» **WRITTEN REQUEST**
Reproduce everything in the listing from the line containing "Pick the gray nut beside number 11" down to the end of the listing, keeping the pictures out of your answer.

### MATERIAL ###

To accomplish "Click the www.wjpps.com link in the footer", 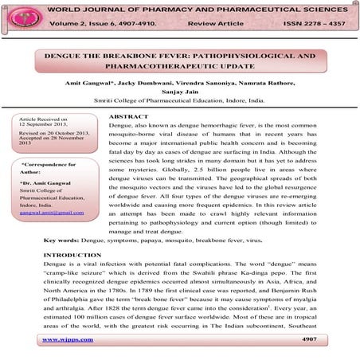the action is tap(68, 340).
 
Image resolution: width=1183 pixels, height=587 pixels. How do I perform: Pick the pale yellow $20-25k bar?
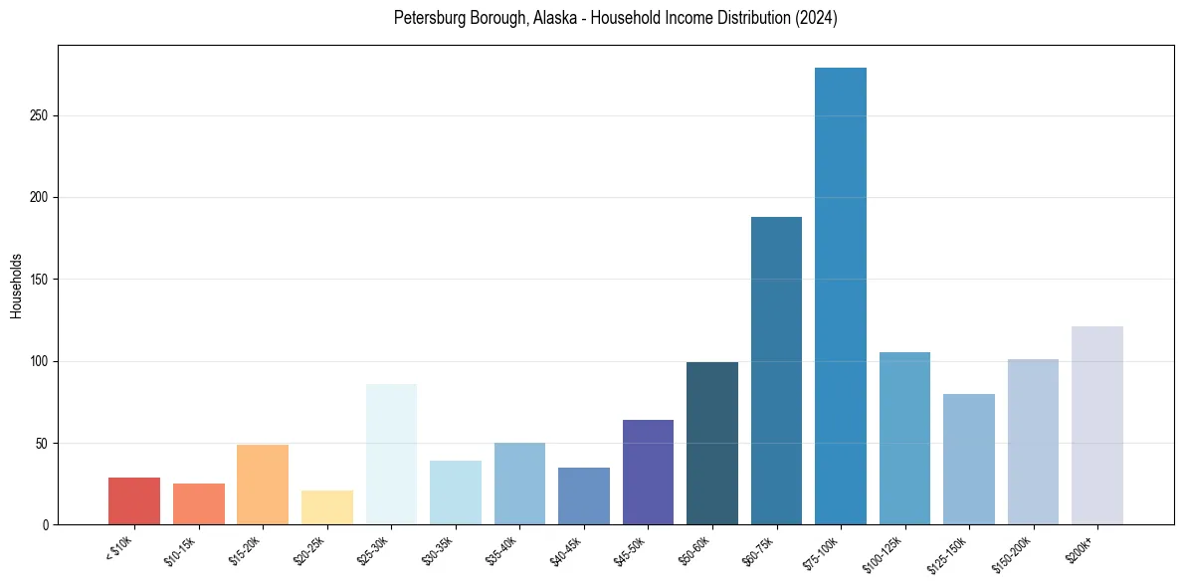click(326, 507)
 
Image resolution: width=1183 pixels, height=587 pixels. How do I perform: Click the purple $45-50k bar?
click(648, 472)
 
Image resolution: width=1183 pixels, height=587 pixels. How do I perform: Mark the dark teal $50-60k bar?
click(712, 443)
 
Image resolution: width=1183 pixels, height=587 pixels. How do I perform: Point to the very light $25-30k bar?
click(391, 454)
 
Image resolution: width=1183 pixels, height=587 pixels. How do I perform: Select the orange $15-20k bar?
click(263, 485)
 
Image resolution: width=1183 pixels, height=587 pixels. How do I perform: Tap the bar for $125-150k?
click(969, 459)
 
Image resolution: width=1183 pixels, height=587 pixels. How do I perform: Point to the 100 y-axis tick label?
click(40, 361)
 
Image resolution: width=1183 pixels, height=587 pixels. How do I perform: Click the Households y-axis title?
click(16, 286)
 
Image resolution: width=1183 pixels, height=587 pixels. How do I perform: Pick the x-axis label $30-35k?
click(439, 551)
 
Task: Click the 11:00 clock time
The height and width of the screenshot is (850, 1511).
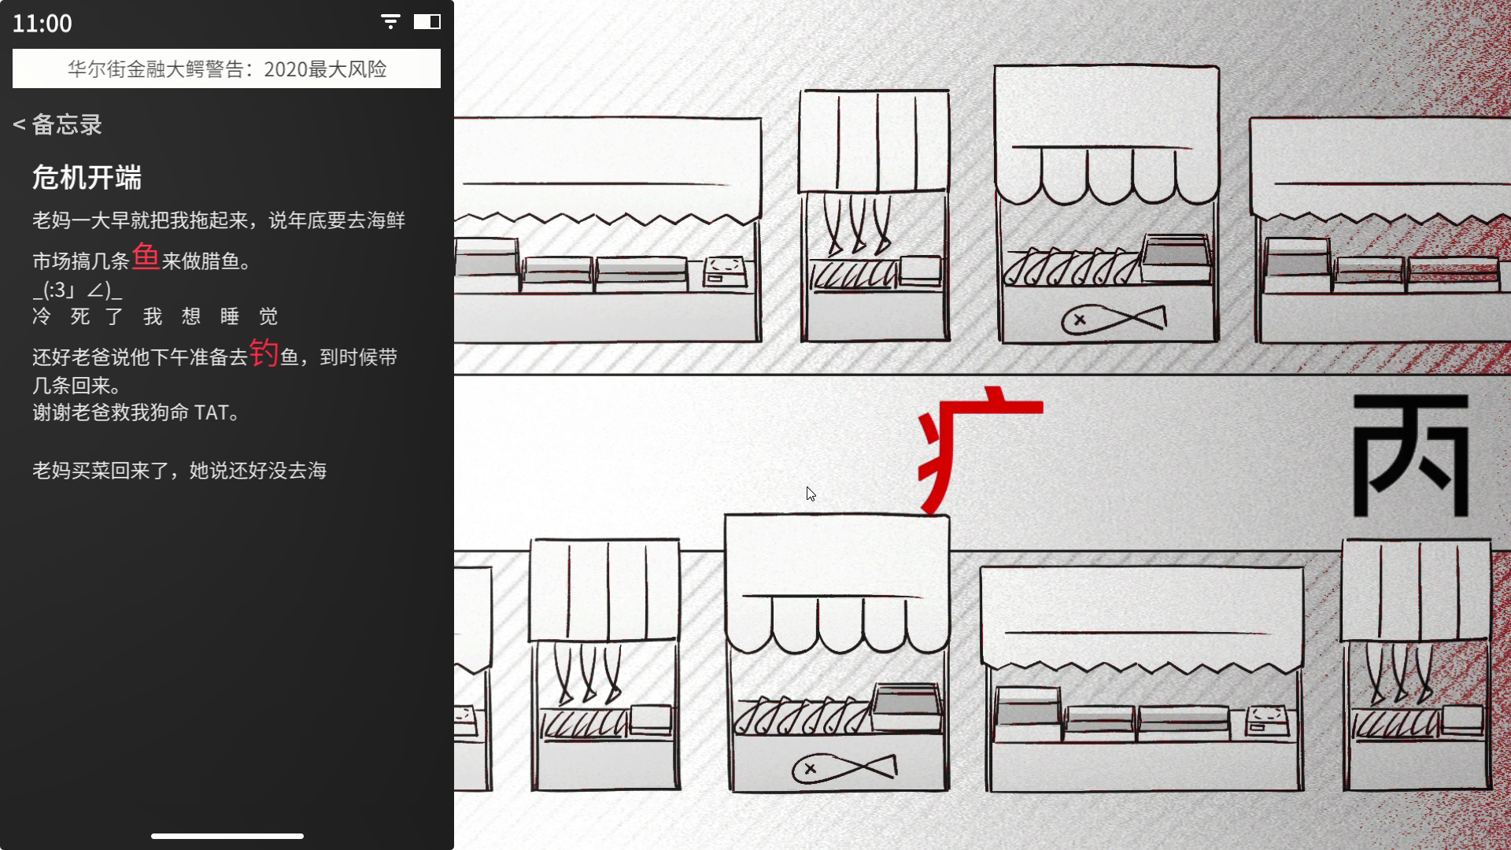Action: point(42,24)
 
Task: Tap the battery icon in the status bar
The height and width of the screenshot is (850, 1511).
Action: point(427,22)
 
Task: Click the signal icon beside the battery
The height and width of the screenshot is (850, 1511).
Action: point(390,22)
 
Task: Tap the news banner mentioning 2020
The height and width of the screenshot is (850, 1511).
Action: point(227,68)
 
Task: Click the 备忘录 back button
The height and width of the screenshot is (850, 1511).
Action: point(58,124)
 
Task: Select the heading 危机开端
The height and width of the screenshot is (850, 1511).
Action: point(87,178)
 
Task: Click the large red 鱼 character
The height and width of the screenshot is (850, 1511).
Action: point(146,257)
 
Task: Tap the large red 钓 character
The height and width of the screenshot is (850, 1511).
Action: point(264,353)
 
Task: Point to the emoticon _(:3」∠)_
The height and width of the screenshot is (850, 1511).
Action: point(77,290)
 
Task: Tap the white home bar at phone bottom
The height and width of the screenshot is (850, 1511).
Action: point(227,836)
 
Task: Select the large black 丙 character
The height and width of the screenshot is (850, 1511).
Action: point(1410,455)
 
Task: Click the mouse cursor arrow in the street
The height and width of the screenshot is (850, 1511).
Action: point(811,493)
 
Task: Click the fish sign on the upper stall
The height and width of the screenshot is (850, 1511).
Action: point(1114,319)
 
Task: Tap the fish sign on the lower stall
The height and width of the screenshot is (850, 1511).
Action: point(844,767)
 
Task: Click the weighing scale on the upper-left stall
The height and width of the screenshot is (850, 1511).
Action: point(724,271)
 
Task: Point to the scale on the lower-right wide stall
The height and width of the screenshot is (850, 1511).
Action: point(1266,720)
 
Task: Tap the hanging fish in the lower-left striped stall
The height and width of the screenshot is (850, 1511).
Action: point(588,673)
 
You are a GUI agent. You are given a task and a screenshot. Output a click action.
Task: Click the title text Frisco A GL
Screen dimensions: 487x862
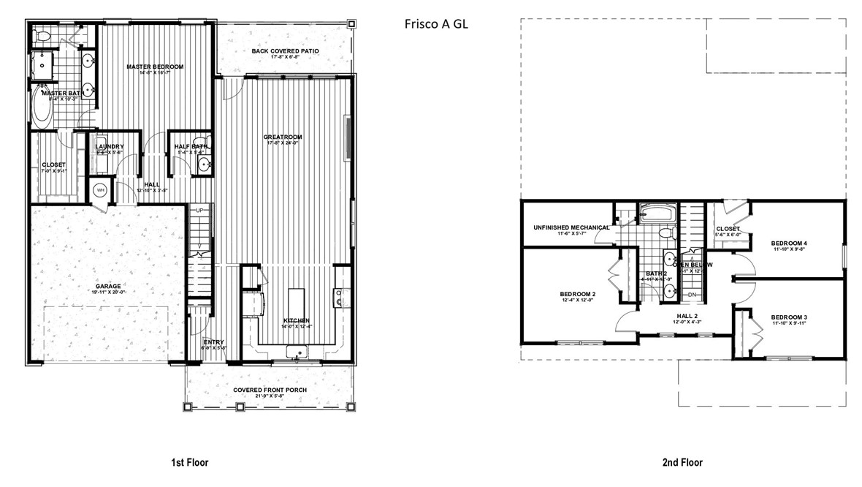tap(436, 23)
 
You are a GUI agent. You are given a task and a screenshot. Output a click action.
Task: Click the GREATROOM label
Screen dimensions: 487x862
tap(284, 137)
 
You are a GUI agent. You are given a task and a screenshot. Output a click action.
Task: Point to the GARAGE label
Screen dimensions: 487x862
tap(107, 286)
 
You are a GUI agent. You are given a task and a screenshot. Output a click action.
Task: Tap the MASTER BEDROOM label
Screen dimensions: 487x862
tap(154, 67)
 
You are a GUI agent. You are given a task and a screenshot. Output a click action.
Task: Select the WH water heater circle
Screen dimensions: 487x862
tap(100, 191)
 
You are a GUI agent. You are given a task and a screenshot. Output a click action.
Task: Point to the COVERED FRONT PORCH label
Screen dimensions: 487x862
tap(270, 390)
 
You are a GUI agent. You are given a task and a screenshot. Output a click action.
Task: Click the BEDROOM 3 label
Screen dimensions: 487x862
tap(788, 317)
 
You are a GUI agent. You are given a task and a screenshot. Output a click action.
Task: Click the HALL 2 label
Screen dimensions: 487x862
tap(687, 317)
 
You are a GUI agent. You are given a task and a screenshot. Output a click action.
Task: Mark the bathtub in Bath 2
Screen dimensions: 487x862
tap(659, 215)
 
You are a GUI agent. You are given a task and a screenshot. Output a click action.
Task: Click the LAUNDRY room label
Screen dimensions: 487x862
tap(110, 146)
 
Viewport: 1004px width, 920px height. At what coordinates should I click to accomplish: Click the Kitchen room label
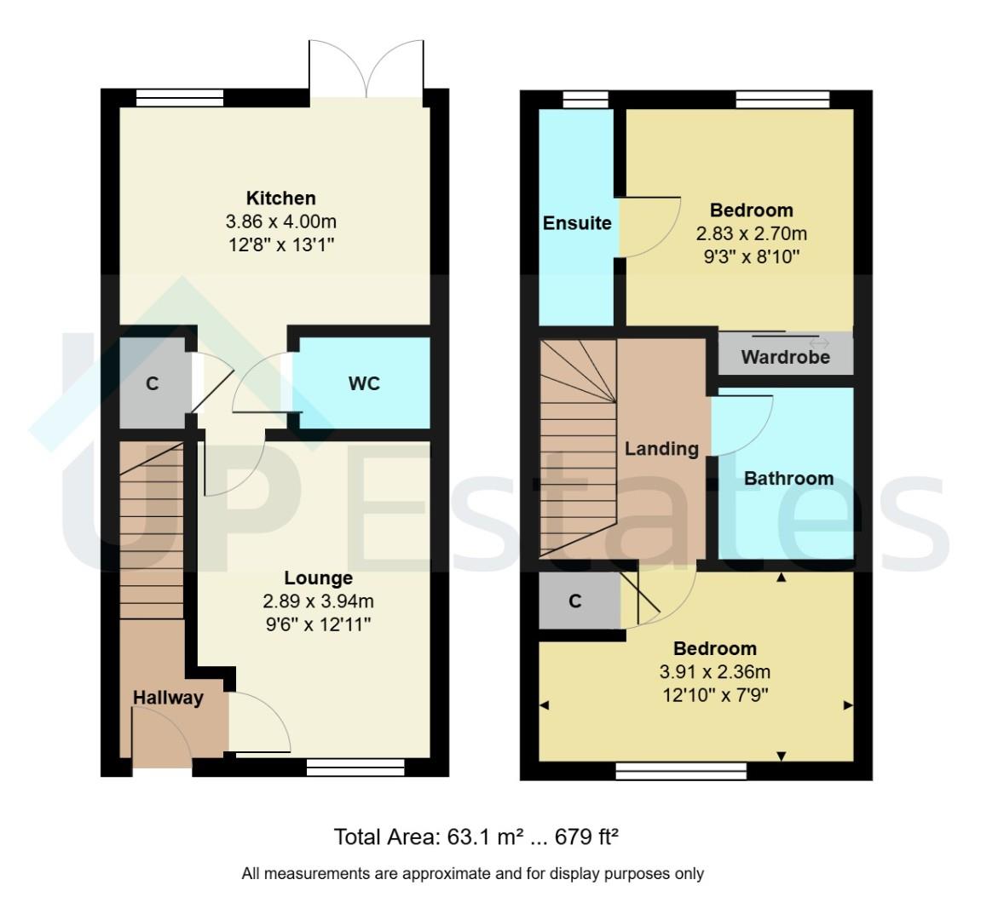(280, 198)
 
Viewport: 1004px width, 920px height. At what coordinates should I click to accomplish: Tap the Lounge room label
(318, 578)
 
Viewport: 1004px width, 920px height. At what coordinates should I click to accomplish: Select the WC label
(364, 384)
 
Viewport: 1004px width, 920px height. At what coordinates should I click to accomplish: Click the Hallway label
(168, 699)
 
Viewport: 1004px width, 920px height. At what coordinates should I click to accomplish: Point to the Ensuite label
(577, 223)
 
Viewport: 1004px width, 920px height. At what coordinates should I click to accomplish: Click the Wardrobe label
(785, 357)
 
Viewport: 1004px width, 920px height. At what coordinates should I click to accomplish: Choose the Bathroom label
(788, 479)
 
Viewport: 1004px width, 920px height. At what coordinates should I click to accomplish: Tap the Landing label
(661, 449)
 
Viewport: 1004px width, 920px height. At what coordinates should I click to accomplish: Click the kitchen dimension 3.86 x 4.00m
(280, 222)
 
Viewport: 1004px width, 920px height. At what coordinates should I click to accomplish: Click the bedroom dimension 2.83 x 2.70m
(751, 233)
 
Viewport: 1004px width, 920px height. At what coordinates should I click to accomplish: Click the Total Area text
(476, 837)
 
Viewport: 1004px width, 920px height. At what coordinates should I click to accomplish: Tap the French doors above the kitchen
(366, 68)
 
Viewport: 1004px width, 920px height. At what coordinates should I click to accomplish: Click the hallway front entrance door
(162, 737)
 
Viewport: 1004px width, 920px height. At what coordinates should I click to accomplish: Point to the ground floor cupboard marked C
(153, 384)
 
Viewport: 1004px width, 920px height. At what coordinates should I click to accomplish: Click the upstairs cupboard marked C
(575, 601)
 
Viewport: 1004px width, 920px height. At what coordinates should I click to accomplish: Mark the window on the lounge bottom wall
(355, 769)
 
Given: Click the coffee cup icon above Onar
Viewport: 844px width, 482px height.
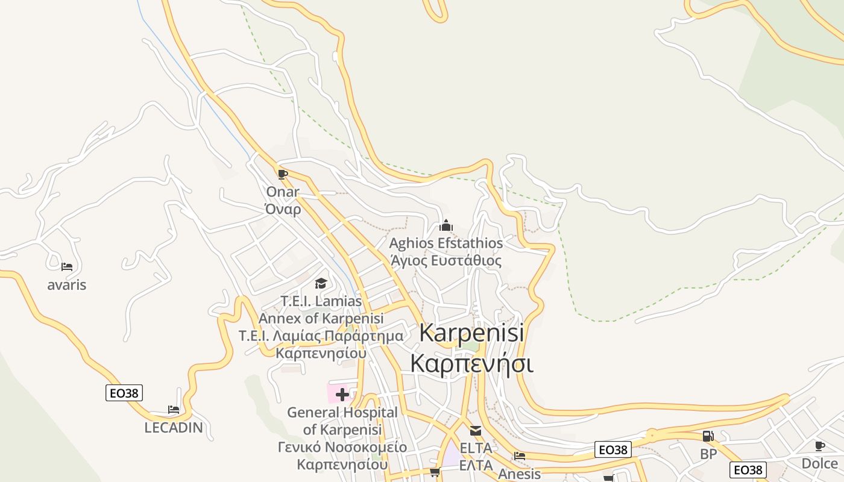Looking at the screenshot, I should click(282, 175).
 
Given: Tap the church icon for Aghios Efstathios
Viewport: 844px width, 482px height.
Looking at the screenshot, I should click(446, 226).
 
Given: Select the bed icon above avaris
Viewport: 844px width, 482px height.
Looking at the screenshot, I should click(67, 266).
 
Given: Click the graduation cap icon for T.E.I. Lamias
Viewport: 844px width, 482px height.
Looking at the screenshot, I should click(321, 283).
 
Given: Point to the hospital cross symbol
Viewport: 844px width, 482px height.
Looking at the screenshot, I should click(342, 395).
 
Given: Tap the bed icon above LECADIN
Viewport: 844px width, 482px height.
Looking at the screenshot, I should click(174, 410).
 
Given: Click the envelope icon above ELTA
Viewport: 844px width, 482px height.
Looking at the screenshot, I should click(476, 431).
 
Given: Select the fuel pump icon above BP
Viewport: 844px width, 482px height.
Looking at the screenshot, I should click(708, 436).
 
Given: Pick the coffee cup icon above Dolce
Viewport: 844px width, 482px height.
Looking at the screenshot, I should click(819, 446).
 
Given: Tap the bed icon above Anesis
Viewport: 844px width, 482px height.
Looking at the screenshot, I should click(520, 456).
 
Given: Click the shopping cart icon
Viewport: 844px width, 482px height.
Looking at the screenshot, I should click(435, 472).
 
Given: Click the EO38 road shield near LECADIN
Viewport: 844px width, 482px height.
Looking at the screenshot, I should click(124, 393).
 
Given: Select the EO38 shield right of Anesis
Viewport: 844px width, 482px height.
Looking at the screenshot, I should click(613, 449).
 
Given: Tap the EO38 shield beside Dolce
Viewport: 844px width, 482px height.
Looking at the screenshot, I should click(748, 470).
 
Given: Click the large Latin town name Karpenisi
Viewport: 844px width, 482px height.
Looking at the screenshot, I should click(471, 333).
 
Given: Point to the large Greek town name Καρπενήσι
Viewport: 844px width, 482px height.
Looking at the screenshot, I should click(471, 364).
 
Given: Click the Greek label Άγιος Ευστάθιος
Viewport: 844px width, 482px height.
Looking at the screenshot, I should click(446, 261).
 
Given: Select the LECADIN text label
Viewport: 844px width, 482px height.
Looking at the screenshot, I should click(174, 428).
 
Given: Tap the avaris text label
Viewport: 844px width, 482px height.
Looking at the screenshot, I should click(67, 285).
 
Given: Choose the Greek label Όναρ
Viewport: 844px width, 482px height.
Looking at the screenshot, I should click(283, 209).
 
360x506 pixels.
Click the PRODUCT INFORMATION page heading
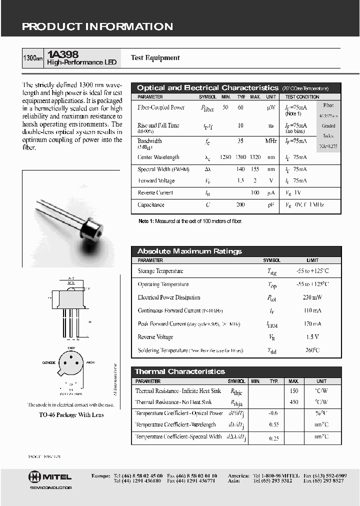(97, 27)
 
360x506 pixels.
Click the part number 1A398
(62, 54)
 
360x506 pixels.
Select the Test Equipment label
(155, 58)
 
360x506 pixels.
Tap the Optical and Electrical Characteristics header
(207, 88)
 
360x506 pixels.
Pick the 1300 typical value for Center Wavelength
(242, 158)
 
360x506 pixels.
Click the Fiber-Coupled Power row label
(161, 108)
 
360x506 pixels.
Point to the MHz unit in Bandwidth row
(271, 142)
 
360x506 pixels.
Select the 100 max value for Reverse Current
(255, 193)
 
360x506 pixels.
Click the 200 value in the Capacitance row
(240, 205)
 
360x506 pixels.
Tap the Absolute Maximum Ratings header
(190, 252)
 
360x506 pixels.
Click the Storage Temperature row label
(160, 271)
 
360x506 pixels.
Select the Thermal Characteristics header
(180, 372)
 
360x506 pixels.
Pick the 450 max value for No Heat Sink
(294, 402)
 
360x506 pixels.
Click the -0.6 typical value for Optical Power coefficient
(274, 414)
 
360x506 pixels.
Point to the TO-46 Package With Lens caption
(72, 415)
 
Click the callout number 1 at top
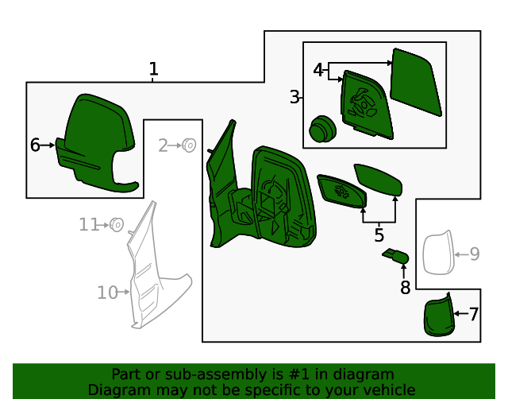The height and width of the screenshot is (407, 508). (153, 69)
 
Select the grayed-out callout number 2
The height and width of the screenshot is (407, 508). (163, 145)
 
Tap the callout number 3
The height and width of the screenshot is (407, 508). (294, 98)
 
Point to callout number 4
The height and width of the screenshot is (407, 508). (318, 71)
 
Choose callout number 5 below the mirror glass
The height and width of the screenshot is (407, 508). (379, 235)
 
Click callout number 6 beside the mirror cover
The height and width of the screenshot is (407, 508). (35, 145)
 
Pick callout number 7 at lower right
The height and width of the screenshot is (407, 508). (474, 314)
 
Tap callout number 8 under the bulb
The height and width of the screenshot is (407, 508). (405, 288)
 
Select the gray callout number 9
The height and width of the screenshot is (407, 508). (474, 254)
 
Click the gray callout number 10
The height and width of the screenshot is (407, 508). (107, 293)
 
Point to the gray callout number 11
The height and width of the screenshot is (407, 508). (88, 225)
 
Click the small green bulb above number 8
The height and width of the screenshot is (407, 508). (395, 256)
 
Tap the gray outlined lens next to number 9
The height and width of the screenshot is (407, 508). (436, 254)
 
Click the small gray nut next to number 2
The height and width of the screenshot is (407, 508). (190, 145)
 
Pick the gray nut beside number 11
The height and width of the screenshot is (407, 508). (116, 225)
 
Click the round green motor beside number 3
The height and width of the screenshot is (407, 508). (321, 129)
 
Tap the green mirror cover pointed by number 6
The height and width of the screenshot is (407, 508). (95, 143)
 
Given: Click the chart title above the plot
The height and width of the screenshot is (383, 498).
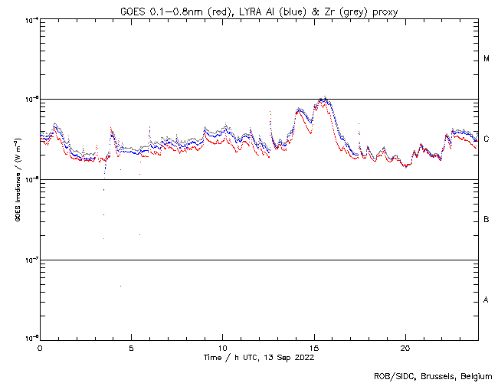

###

» **CORRECT RESPONSE**
Pick the gray nut beside number 11
The height and width of the screenshot is (407, 508). (116, 225)
 
Click the round green motor beside number 3
The height and width of the screenshot is (407, 508). (321, 129)
 
Tap the green mirror cover pointed by number 6
The height and width of the screenshot is (407, 508). (95, 143)
 
Given: Click the chart title above the plot
The height and width of the screenshot is (383, 498).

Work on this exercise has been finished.